Nella figura in allegato un esempio di report di forza massima del quadricipite femorale di un’atleta professionista. Il primo grafico circolare ci mostra la migliore misurazione per arto testato (sulle due totali effettuate per arto), quantificando il deficit tra gamba destra e gamba sinistra (in questo caso del 5,4%). Negli atleti agonisti il massimo deficit tollerabile non deve superare il 10-12%. I restanti grafici ci dicono i risultati di tutte le misurazioni e come si è sviluppata la forza nel tempo a disposizione.


Monitoraggio gps nel calcio

Nel calcio il GPS fornisce numerosi dati atletici dei calciatori, utili soprattutto per quanto concerne i lavori con la palla, in allenamento e in gara. Il sistema di monitoraggio GPS ci permette di conoscere il carico esterno del calciatore analizzato, e quindi di conoscere la distanza percorsa in gara o in allenamento, la potenza metabolica, il numero di accelerazioni e di decelerazioni e molti altri dati.

Conoscere quello che si fa in allenamento o in gara è fondamentale per avere una guida nella programmazione, per sapere come controllare le settimane di “carico” e di “scarico”, per ridurre il rischio di infortunio e soprattutto per ottenere i massimi effetti di super-compensazione (processo fisiologico che produce una diminuzione transitoria della capacità prestativa, per poi avere una risalita superiore al livello iniziale nella fase di recupero) e di incremento della performance. 

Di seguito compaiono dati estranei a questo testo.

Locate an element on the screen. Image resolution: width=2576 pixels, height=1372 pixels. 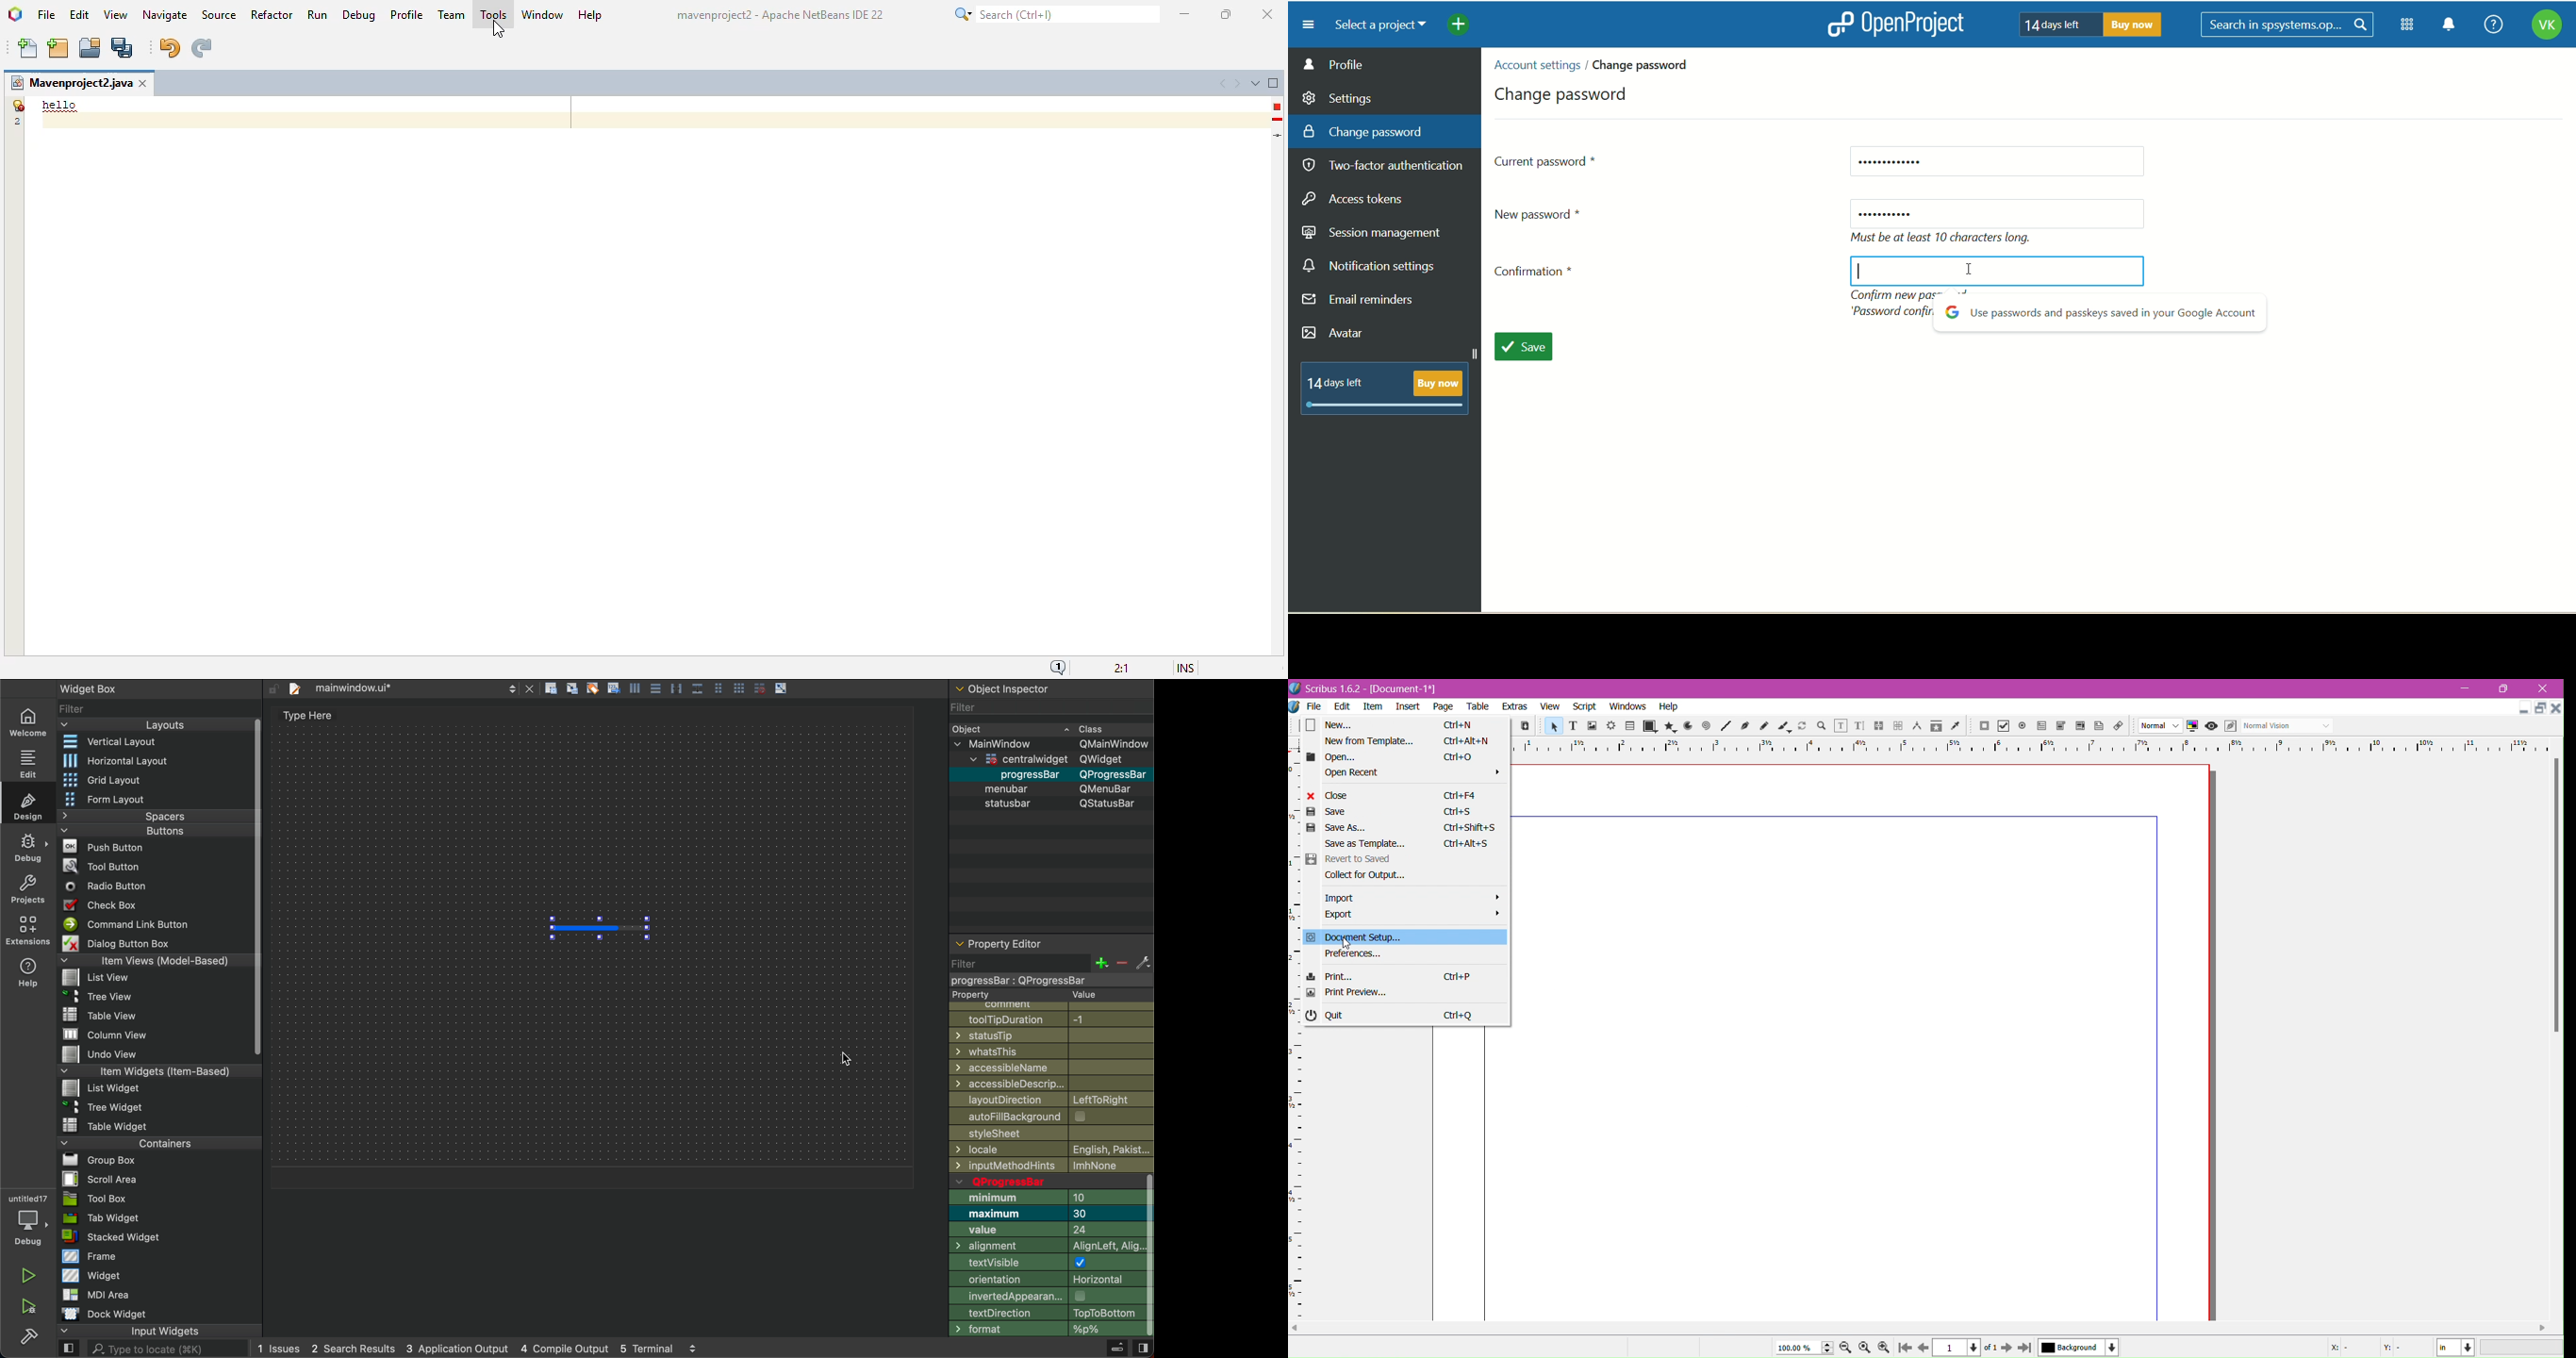
layout actions buttons is located at coordinates (665, 690).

Consulenza con società sportive e recupero infortunati 

Avere una programmazione atletica mirata, in qualsiasi categoria e in qualsiasi sport, è di vitale importanza per mettere gli atleti nelle migliori condizioni per esprimere al meglio il proprio potenziale.
Il recupero degli infortunati, allo stesso modo, permette di ridurre drasticamente la possibilità di recidive con sessioni di allenamenti personalizzati.